Für ihre Eltern wäre der Verlust eines ihrer Söhne also sehr viel dramatischer gewesen. Der Älteste übernahm den Hof und jüngere Söhne blieben entweder als Knechte oder gingen in eine Lehre beim Schmied, beim Zimmerer oder einem Kaufmann. In jedem Fall konnten sie dem elterlichen Hof in Notzeiten beistehen, während Mädchen mit einer Heirat völlig in die neue Familie eingingen und die alte ablegten.
Das 2. Kind war ein 10 jähriger Junge gewesen, der vor 8 Jahren auf dem Weg zur Klosterschule verschwand. Er war der jüngere Sohn des Kaufmannes Jensen gewesen, der es sich als einziger im Dorf hatte leisten können, seinen Jungen zur Schule zu schicken. Er litt schrecklich unter dem Verlust. Denn dieser Junge hätte ihn einst beerben sollen, weil der ältere Sohn blöd geboren worden war.
Ihrer Meinung nach hätte es besser den anderen getroffen. Das wäre kein großer Verlust gewesen. Soweit sie wusste, dachte das jeder im Dorf. Kirme Jensen war danach so schnell gealtert, dass sie manchmal dachte, sein Lebenslicht stehe in einem Sturm. Im vorigen Jahr war er dann auch gestorben. Merta, seine Frau und der blöde Sohn lebten seither von gesammelten und verkauften Kräutern und den kümmerlichen Almosen, die sie im Dorf erbetteln konnten.
Als vor 6 Jahren die 4 Schafe der Mandels aus ihrer aufgebrochenen Hürde verschwanden, an der kurz vorher die alte Müllersche vorbeigeschlurft war, kam im Dorf der Verdacht auf, dass diese einen bösen Fluch auf die Schafe gesprochen hatte. War die nicht auch beim Jensen gewesen, kurz bevor der Junge verschwunden war? Und hatte die Ells Witter nicht genau gesehen, dass sich die Müllersche genau auf Höhe der Hürde die Stirn gerieben hatte? In der Schankscheune berieten sich die Männer. Während die eine Hälfte dafür plädierte, den Abt Konwald aufzusuchen, mahnten die anderen, dass man nichts zu voreilig entscheiden solle. Denn man wisse ja, was eine Untersuchung durch den Abt bedeute.

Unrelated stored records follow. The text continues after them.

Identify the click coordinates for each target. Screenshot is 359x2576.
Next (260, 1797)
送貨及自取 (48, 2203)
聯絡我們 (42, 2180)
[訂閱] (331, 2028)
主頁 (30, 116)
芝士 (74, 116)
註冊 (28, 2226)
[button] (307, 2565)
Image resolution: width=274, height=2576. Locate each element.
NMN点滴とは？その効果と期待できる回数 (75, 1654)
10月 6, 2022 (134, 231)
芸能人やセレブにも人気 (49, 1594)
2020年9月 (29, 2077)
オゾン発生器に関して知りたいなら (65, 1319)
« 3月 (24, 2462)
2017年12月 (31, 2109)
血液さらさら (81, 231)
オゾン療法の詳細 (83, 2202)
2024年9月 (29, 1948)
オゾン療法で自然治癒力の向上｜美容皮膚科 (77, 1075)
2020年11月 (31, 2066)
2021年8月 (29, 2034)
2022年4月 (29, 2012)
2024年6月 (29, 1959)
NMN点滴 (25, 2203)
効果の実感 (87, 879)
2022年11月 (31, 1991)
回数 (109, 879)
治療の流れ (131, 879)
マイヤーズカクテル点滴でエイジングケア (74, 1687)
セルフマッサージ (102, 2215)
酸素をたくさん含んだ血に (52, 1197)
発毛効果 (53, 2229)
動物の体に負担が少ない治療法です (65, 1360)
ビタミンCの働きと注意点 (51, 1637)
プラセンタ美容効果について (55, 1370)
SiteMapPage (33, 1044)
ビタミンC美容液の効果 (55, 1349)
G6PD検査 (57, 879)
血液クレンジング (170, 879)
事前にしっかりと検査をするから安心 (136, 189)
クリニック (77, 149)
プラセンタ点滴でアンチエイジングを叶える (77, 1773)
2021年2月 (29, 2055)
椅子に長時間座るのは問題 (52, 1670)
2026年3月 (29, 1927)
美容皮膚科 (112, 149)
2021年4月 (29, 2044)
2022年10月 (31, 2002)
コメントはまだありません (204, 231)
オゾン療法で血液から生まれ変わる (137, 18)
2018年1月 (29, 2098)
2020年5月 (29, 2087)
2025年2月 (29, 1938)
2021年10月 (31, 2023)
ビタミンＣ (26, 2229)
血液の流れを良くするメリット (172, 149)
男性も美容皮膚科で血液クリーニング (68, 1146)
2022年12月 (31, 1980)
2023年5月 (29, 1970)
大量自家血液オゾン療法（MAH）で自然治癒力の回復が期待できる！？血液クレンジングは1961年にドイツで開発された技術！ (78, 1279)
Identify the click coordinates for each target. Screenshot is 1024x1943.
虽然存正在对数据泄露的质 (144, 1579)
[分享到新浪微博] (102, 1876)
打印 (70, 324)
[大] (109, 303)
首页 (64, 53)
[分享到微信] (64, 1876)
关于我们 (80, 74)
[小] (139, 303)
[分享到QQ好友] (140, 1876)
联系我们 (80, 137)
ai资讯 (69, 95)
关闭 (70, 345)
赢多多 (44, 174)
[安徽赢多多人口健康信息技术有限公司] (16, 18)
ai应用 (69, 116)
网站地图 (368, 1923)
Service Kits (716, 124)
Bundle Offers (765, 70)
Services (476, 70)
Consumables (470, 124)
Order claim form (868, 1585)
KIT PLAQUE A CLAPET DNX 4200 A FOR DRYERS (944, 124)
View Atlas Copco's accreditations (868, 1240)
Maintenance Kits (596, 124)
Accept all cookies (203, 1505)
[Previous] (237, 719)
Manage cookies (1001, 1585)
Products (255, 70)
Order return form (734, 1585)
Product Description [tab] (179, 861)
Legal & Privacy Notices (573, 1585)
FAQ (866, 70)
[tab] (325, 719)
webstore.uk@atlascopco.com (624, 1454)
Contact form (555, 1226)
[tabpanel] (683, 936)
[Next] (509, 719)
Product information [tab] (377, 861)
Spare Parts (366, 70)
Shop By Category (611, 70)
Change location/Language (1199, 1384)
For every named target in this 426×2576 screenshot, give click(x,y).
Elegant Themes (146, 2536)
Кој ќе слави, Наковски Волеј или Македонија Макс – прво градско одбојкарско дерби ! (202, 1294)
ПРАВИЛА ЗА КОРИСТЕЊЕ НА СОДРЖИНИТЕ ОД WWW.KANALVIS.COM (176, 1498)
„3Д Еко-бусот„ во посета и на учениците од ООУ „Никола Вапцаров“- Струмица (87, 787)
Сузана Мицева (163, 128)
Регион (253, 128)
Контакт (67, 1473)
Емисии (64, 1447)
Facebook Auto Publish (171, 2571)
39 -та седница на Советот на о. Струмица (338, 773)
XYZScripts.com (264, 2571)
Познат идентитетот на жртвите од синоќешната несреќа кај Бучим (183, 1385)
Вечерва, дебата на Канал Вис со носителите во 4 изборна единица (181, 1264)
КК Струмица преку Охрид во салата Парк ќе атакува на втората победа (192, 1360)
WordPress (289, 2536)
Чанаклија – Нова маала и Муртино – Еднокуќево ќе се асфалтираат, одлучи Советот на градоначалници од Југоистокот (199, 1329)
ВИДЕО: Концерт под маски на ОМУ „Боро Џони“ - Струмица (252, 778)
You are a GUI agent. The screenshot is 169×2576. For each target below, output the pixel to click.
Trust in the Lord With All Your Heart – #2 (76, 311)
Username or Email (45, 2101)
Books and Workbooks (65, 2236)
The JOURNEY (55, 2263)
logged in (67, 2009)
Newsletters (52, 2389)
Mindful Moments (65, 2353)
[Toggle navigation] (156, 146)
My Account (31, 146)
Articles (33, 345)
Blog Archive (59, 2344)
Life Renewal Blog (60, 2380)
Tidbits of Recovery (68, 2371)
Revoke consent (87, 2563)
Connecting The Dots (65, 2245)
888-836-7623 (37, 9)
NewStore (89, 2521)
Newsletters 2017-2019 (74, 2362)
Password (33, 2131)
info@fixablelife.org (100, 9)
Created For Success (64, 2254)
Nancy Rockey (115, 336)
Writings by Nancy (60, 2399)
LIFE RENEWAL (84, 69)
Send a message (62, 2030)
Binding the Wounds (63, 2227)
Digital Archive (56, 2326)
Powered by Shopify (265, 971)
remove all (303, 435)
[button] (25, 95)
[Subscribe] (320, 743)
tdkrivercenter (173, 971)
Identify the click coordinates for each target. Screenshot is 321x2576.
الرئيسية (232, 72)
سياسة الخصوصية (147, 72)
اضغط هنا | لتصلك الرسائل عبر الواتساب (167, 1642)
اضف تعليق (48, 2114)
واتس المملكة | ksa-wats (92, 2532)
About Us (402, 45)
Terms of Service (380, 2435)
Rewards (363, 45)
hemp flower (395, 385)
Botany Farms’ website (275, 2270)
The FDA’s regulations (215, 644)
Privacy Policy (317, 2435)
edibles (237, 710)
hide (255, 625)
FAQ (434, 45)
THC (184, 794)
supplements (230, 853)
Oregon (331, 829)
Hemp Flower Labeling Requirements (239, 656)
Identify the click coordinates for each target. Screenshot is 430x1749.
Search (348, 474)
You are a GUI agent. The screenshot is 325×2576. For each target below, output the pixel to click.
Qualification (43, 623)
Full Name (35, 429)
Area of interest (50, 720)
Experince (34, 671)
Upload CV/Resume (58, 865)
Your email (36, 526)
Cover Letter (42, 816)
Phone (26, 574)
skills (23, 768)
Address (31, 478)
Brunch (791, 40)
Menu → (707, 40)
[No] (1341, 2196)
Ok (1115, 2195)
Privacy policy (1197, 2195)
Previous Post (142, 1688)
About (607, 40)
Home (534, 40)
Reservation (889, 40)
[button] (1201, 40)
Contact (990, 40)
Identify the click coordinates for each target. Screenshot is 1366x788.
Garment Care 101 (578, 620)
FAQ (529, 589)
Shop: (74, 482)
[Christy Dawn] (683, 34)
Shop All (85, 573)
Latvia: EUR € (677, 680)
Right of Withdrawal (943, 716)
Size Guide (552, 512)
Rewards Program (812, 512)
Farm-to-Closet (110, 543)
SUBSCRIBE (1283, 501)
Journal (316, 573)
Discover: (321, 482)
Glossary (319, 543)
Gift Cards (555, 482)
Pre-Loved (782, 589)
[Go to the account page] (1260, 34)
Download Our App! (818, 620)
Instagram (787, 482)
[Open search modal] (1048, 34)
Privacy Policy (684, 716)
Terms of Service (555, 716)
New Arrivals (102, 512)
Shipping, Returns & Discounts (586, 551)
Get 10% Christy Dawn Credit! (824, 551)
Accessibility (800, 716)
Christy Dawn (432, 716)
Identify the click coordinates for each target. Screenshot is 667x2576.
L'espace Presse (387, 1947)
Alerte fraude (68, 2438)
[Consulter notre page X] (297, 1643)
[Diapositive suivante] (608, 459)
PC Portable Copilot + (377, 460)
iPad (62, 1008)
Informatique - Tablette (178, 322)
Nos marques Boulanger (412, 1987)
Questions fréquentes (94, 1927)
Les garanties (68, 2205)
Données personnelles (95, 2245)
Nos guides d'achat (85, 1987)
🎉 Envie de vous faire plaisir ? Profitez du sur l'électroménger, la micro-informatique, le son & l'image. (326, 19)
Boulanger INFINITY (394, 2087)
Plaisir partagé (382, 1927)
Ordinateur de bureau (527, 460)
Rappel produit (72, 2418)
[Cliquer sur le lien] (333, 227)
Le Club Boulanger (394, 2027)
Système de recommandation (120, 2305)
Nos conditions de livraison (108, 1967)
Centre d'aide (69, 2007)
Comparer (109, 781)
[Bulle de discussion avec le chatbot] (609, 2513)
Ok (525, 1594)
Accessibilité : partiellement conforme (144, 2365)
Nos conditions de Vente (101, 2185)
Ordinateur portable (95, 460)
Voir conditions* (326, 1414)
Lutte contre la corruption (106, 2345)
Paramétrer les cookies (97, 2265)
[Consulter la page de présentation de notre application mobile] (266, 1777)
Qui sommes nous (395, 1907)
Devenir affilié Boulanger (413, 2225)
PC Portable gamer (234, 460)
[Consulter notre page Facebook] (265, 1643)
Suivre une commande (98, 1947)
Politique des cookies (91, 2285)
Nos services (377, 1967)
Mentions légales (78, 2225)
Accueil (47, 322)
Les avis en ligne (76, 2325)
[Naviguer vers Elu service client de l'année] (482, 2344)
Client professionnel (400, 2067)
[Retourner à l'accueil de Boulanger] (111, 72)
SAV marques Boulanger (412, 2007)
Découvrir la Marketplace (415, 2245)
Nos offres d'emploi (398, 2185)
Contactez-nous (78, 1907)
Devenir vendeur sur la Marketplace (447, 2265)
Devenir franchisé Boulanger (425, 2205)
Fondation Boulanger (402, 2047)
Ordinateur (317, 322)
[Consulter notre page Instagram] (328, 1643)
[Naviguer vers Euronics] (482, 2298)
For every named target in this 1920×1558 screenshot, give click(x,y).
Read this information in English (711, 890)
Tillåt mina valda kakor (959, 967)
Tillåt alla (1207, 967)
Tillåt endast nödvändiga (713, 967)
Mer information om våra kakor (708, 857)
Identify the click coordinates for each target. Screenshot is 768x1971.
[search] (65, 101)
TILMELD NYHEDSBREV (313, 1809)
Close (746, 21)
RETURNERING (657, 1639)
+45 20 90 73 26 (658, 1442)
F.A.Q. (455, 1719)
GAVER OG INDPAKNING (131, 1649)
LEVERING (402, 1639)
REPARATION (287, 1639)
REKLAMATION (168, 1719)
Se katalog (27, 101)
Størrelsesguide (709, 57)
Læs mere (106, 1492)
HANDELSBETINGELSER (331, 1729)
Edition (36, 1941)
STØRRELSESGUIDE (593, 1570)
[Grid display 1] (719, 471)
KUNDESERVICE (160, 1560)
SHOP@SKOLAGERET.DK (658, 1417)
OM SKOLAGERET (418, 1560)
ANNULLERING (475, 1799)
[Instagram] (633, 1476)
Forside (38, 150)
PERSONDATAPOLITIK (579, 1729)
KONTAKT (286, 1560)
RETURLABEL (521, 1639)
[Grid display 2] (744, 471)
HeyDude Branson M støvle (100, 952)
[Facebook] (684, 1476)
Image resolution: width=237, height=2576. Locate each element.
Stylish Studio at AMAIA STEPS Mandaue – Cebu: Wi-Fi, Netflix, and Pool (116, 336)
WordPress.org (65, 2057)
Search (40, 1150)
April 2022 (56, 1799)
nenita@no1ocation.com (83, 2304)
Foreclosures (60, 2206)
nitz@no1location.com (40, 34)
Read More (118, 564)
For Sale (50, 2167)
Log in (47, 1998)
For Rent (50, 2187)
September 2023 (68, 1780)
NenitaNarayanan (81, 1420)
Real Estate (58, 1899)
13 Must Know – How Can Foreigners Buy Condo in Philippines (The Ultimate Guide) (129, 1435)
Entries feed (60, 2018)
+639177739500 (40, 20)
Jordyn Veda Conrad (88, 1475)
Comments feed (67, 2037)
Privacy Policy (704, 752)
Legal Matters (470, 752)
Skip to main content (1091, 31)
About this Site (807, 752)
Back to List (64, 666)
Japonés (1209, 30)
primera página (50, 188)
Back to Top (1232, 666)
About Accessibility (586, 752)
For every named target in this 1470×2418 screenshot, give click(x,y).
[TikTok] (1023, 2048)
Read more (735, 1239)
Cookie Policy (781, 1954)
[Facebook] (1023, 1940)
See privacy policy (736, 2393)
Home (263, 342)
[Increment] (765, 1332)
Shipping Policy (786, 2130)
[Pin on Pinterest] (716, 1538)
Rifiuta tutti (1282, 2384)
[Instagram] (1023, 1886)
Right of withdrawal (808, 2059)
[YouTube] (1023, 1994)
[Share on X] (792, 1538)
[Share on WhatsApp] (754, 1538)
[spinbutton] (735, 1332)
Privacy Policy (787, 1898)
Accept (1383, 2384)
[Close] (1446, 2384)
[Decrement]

Allerdings starb die Müllersche 3 Wochen nach dem Vorfall und damit kehrte erst einmal wieder Ruhe im Dorf ein. Sie selbst hatte nie daran geglaubt, dass die Müllersche eine Hexe war, sie hatte immer das Wäldchen im Verdacht – oder eben das, was in dem Wäldchen lauerte. Schon oft hatte sie auf dem Weg ins Nachbardorf das Wäldchen passieren müssen und jedes Mal hatte sie gehofft, dass es irgendwann einmal gerodet würde, denn den Weg darum herum zu nehmen dauerte fast eine halbe Stunde länger, als wenn man direkt dort durch gegangen wäre. Obwohl niemand darüber sprach, schienen alle Nachbarn das gleiche Unbehagen zu empfinden, denn niemand, den sie kannte, war je auf den Gedanken gekommen, einen Weg durch das Wäldchen zu bahnen. Aber genauso hatte nie ein Mann dort auch nur einen Baum geschlagen, um Brennholz daraus zu machen. Dabei hätte es jeder gedurft, denn der Grund gehörte niemandem. Nicht einmal das Kloster erhob Anspruch darauf. Das wiederum fand sie äußerst seltsam, denn die Kirche war ein gefräßiges Ungeheuer, das alles verschlang, dessen es habhaft werden konnte. Als sie Peder danach fragte, murmelte er nur, dass man nicht alle Mysterien ergründen müsse und dass ein neugieriges Weib so liebreizend sei, wie eine Fistel am Schinken. Also beließ sie es dabei und sprach nie wieder darüber. Nur ihre Gedanken, die konnte ihr niemand verbieten.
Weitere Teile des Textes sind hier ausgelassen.